The weather's always good on election day, isn't it?
You can measure the course of New Zealand politics in a Saturday that rolls around every three years, forever sunny and warm, nothing but blue skies over the isthmus.
It feels like a carnival, a kind of solstice – election day is awesome, a fun excuse to get out of the house.
In te reo, Te Atatū means the dawn. The sun comes up somewhere over the Waitematā in the east and shines towards west Auckland.
I got up this morning and looked at the familiar sunlit blaze on the harbour, fed the cats, fed the fish, and fed the kid, and thought: this is the best country in the world.
Politics exerts a huge and crucial importance on our lives but New Zealand often feels as though it just blunders happily on regardless of who shapes the way it functions.
I read the paper and luxuriated in the absence of politics. There were snail trails by the mustard plants in my front garden. Out the back, fallen citrus fruits lay like bright marbles on the green lawn.
I mowed the front lawn as well as the neighbour's berm because he has a bad back and could do with a hand. The kid accepted my challenge of a game of table tennis in the rumpus room.
In the arena where I recently played against Simon Bridges, Chloe Swarbrick, Kelvin Davis and Billy Te Kahika, she gave me yet another hiding.

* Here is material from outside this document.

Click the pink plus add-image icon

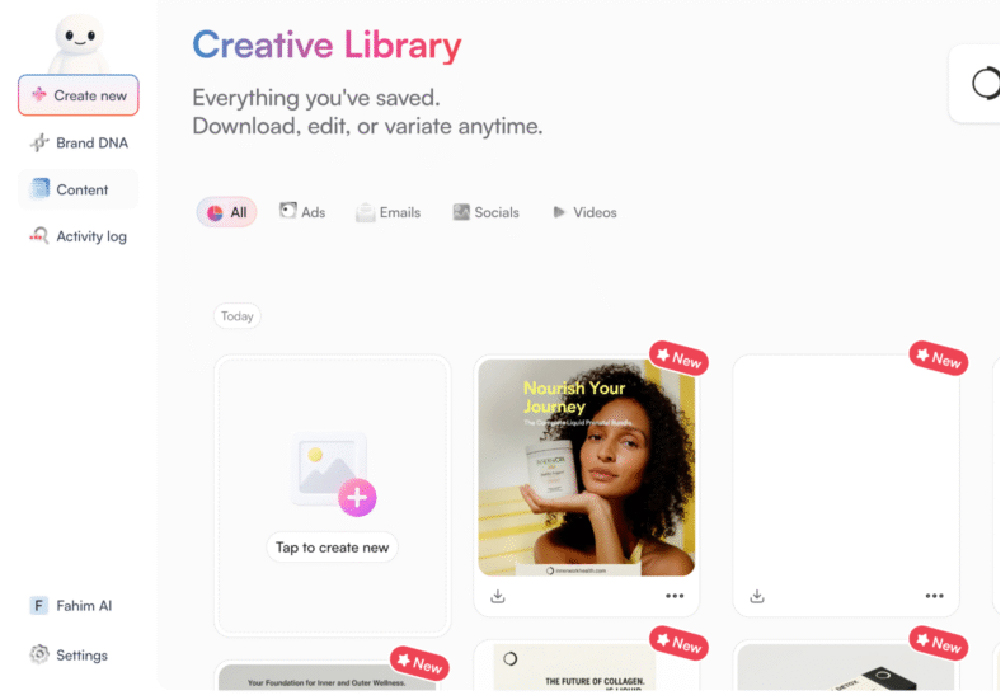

We walked into the shops so I could vote. She'll be eligible in the 2026 election. Tonight's results will help determine quite a bit of the layout of that future; all I hope is that Covid will have become a thing of the past. The only people wearing masks were at the nail salon.
Signs directed us to the polling booth at Te Atatū Intermediate, the kid's old school. We took a seat and waited for scrutineers to check my address details. "Ah," she sighed, looking around at the school hall, "the tuck shop menu".
There was a long queue of voters waiting to get into the intermediate and cast their ballot. Te Atatū is an electorate of contrasts.
Labour MP Phil Twyford has won his past three campaigns over National MP Alfred Ngaro, but National won the party vote in 2011 and 2014, narrowly losing it in 2017. Labour polls heaviest in the working- and benefit-class suburb of Ranui, National does best in elevated Western Heights. "Kia ora," said the scrutineer, and gave me the forms.
It's always exciting to tick the circles. There were 17 parties to choose from! I silently wished them all good luck, and then enjoyed the greater excitement of slipping the two folded pieces of paper into the two cardboard boxes.
All of us – stupid or informed, blithe or passionate, rational or insane – get to vote. The sun shines on all of us, and we walked back home, stopping to take six free tomato plants on offer at the front of someone's house.
There was more free food in store. My neighbour was at his letterbox, thanked me for the lawn mowing, and said I should come over and take some avocados from his tree. I think I know who he votes for; he was very pleased to learn that my table tennis opponents included the co-leader of Advance NZ.
But we didn't mention politics. I said I'd love to take some avocados. I figure on cutting them in half, and eating them in front of the election programmes on TV tonight. All they need is a squeeze of lemon and a grind or two of pepper. They'll be delicious.